Echo the lines between the one holding "Open the Type" and the one holding "Open the birthday", inclusive.

Entries on finding words and elements:
━━━━━━━━━━━━━━━━━━━━━━━━━━━━━━

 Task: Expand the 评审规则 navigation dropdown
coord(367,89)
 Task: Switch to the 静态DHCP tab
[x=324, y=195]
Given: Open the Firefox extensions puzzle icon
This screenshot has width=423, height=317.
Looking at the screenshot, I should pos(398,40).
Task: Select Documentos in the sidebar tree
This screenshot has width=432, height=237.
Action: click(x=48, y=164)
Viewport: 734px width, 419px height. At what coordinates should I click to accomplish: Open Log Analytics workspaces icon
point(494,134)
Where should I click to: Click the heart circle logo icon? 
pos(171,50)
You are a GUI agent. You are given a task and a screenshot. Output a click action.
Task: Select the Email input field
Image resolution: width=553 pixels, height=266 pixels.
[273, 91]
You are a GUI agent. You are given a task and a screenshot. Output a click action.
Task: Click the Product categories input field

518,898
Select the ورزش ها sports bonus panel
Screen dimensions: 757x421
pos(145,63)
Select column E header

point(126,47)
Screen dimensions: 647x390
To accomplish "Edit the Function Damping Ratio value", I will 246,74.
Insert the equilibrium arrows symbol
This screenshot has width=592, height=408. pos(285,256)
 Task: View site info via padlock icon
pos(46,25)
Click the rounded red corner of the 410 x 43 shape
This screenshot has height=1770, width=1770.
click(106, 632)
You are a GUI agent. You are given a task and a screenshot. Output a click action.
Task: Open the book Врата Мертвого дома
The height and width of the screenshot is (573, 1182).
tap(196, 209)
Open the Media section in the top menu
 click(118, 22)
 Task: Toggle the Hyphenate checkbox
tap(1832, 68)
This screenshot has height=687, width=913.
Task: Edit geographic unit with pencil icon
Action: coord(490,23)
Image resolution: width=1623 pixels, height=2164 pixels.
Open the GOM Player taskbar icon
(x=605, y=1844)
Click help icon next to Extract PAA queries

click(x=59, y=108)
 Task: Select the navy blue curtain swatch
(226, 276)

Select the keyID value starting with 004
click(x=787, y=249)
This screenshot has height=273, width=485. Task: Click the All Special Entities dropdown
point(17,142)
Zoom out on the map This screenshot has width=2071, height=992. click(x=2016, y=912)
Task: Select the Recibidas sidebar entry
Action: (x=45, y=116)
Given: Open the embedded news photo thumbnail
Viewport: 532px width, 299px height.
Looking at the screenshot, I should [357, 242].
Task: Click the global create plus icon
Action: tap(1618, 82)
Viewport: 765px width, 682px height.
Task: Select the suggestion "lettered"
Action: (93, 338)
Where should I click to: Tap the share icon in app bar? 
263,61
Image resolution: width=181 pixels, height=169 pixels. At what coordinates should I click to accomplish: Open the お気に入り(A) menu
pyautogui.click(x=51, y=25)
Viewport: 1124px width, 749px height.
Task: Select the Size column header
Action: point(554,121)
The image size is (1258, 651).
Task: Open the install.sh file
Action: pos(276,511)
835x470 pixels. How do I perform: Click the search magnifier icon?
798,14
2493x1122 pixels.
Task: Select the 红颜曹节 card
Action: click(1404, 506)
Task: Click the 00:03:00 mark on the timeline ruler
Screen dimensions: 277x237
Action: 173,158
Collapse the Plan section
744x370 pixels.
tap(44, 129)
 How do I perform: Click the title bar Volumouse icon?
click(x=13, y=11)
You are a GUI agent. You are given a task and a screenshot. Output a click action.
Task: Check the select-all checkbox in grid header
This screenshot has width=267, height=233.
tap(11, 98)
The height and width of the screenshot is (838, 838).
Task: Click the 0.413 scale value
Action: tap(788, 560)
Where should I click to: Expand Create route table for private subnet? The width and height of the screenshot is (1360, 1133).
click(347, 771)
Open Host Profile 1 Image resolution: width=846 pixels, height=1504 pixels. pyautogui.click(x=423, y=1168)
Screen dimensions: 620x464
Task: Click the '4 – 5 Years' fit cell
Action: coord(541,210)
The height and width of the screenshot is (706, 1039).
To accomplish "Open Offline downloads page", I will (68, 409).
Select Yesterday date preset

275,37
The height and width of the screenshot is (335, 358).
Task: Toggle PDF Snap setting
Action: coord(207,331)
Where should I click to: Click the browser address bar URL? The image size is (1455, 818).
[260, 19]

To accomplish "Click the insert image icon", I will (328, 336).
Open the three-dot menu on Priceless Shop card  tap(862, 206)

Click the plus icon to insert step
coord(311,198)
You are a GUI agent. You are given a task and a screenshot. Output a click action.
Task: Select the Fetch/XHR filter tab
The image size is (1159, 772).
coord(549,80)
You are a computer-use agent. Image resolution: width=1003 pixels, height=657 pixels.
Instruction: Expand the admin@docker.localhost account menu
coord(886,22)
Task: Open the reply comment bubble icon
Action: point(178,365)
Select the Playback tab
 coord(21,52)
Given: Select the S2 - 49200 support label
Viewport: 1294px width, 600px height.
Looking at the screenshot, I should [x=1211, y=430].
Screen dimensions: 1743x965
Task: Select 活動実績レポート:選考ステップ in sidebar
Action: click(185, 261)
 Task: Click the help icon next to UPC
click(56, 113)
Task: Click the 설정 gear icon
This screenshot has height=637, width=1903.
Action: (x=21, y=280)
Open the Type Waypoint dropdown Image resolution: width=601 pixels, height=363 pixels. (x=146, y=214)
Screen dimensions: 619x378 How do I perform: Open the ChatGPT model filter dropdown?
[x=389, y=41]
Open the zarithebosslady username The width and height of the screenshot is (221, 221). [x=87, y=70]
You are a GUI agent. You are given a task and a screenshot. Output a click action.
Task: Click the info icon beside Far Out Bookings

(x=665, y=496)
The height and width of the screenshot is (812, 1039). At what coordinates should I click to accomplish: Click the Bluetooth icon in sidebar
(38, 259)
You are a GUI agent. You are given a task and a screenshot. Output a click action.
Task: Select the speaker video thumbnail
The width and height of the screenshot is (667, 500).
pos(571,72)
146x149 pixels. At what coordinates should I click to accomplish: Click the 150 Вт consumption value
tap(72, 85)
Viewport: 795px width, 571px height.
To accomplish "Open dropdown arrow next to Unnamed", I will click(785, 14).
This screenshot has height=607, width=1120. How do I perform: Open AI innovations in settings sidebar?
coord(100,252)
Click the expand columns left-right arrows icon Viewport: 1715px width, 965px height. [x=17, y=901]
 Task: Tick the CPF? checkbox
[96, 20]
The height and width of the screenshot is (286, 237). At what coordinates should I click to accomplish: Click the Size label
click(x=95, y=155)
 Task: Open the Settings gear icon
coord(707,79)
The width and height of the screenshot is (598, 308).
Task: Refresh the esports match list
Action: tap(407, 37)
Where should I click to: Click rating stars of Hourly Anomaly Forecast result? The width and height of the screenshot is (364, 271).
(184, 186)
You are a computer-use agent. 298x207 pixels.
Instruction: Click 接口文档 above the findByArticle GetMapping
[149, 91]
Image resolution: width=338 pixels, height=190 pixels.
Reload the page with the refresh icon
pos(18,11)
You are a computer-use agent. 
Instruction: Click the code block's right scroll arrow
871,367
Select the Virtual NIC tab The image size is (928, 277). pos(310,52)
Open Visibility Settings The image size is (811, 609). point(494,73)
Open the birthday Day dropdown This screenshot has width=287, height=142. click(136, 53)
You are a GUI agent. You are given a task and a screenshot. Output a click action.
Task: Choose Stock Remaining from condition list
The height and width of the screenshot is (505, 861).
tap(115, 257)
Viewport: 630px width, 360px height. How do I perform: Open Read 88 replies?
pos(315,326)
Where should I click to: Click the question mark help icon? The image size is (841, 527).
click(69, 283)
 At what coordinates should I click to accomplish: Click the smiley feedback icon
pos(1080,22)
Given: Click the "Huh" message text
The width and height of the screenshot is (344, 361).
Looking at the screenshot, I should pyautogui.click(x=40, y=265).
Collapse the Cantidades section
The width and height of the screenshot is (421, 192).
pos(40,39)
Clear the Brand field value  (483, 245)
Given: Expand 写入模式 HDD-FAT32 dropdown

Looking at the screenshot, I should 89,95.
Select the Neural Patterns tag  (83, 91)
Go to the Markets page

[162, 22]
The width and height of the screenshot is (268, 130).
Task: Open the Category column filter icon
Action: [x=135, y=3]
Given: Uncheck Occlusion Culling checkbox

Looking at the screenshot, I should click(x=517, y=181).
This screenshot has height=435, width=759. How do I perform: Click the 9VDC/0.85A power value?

━━━━━━━━━━━━━━━━━━━━━━━━━━━━━━

> **Reply to the exercise**
Open the Type Waypoint dropdown Image resolution: width=601 pixels, height=363 pixels. (x=146, y=214)
Screen dimensions: 619x378 How do I perform: Open the ChatGPT model filter dropdown?
[x=389, y=41]
Open the zarithebosslady username The width and height of the screenshot is (221, 221). [x=87, y=70]
You are a GUI agent. You are given a task and a screenshot. Output a click action.
Task: Click the info icon beside Far Out Bookings

(x=665, y=496)
The height and width of the screenshot is (812, 1039). At what coordinates should I click to accomplish: Click the Bluetooth icon in sidebar
(38, 259)
You are a GUI agent. You are given a task and a screenshot. Output a click action.
Task: Select the speaker video thumbnail
The width and height of the screenshot is (667, 500).
pos(571,72)
146x149 pixels. At what coordinates should I click to accomplish: Click the 150 Вт consumption value
tap(72, 85)
Viewport: 795px width, 571px height.
To accomplish "Open dropdown arrow next to Unnamed", I will click(785, 14).
This screenshot has height=607, width=1120. How do I perform: Open AI innovations in settings sidebar?
coord(100,252)
Click the expand columns left-right arrows icon Viewport: 1715px width, 965px height. [x=17, y=901]
 Task: Tick the CPF? checkbox
[96, 20]
The height and width of the screenshot is (286, 237). At what coordinates should I click to accomplish: Click the Size label
click(x=95, y=155)
 Task: Open the Settings gear icon
coord(707,79)
The width and height of the screenshot is (598, 308).
Task: Refresh the esports match list
Action: tap(407, 37)
Where should I click to: Click rating stars of Hourly Anomaly Forecast result? The width and height of the screenshot is (364, 271).
(184, 186)
You are a computer-use agent. 298x207 pixels.
Instruction: Click 接口文档 above the findByArticle GetMapping
[149, 91]
Image resolution: width=338 pixels, height=190 pixels.
Reload the page with the refresh icon
pos(18,11)
You are a computer-use agent. 
Instruction: Click the code block's right scroll arrow
871,367
Select the Virtual NIC tab The image size is (928, 277). pos(310,52)
Open Visibility Settings The image size is (811, 609). point(494,73)
Open the birthday Day dropdown This screenshot has width=287, height=142. click(136, 53)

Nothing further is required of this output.